## Excerpted passage
──────────────────────────────
With particular reference to FIG. 2, a hanger member 54 is attached to monitor lead 32 by means of a clamp 56 such that hanger member 54 is held firmly a predetermined distance (d) from the sensor end 58 of monitor lead 32. Clamp 56 may be any conventional hose or tube clamp, cloth loop, hook-and loop fastener, etc. but in the illustrative embodiment comprises a nylon wire zip tie. Monitor lead 32 is stored as shown in FIG. 1 by placing hanger member 54 over arm member 34 so that the lower surface 62 of hanger member 54 engages the upper surface 64 of arm member 34. Typically the distance (d) between hanger member 54 and sensor end 58 is from 12 to 18 inches. Depending on the length of monitor lead 32 and the height of boom 14 above the floor, however, hanger member 54 may be from 12 to 36 inches from sensor end 58 of monitor lead 32 so that monitor lead 32 is suspended in a single bight 60 extending from monitor 10 to arm member 34 with bight 60 suspended above the floor.

In the illustrative embodiment, hanger member 54 comprises a closed circular ring sized to slide easily over free and 36 of arm member 34. For example in the illustrative embodiment, arm member 34 is approximately ½ inch in diameter while hanger member 54 is approximately 1 to 1½ inch in diameter. This enables the monitor leads to be quickly removed and replaced from their stored positions. Although the monitor leads 30, 32 in the illustrative embodiment comprise one single and one dual lead, the present invention is not limited to use with a single and dual lead, but may be used with any number and combination of healthcare monitor leads.
──────────────────────────────
## Provided information
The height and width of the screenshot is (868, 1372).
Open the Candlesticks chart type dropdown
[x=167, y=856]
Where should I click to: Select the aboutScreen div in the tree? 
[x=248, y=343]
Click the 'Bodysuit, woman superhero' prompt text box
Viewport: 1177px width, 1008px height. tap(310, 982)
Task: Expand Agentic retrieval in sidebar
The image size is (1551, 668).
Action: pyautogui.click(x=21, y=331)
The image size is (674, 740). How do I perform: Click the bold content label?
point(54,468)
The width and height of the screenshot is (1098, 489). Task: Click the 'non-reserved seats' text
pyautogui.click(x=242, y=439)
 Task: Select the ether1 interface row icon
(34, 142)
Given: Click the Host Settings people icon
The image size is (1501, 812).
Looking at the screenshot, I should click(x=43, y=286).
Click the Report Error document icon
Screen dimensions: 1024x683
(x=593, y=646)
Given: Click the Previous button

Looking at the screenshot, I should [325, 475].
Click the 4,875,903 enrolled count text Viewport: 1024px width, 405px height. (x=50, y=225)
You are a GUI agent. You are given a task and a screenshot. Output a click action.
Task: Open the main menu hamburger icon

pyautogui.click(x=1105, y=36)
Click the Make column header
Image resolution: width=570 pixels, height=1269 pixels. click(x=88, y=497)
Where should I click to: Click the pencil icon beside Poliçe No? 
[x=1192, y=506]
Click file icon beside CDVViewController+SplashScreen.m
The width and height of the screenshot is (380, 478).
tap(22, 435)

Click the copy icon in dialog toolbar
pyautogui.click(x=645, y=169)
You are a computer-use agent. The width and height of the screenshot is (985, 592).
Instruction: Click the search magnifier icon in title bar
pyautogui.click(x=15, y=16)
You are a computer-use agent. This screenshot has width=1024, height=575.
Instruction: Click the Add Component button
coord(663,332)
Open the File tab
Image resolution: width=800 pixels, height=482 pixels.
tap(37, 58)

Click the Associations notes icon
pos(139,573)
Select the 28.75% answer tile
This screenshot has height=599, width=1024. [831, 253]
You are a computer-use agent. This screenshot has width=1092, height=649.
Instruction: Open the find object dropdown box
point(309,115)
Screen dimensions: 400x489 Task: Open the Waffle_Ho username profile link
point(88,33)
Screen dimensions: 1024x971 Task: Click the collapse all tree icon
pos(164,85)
──────────────────────────────
## Exercises to complete
(1) In the patent excerpt on monitor lead storage, what is clamp 56 in the illustrative embodiment?
(2) Copy the patent excerpt on monitor lead storage, starting at "In the illustrative embodiment, hanger" and ending at "healthcare monitor leads.".

## Task results
(1) A nylon wire zip tie.

(2)
In the illustrative embodiment, hanger member 54 comprises a closed circular ring sized to slide easily over free and 36 of arm member 34. For example in the illustrative embodiment, arm member 34 is approximately ½ inch in diameter while hanger member 54 is approximately 1 to 1½ inch in diameter. This enables the monitor leads to be quickly removed and replaced from their stored positions. Although the monitor leads 30, 32 in the illustrative embodiment comprise one single and one dual lead, the present invention is not limited to use with a single and dual lead, but may be used with any number and combination of healthcare monitor leads.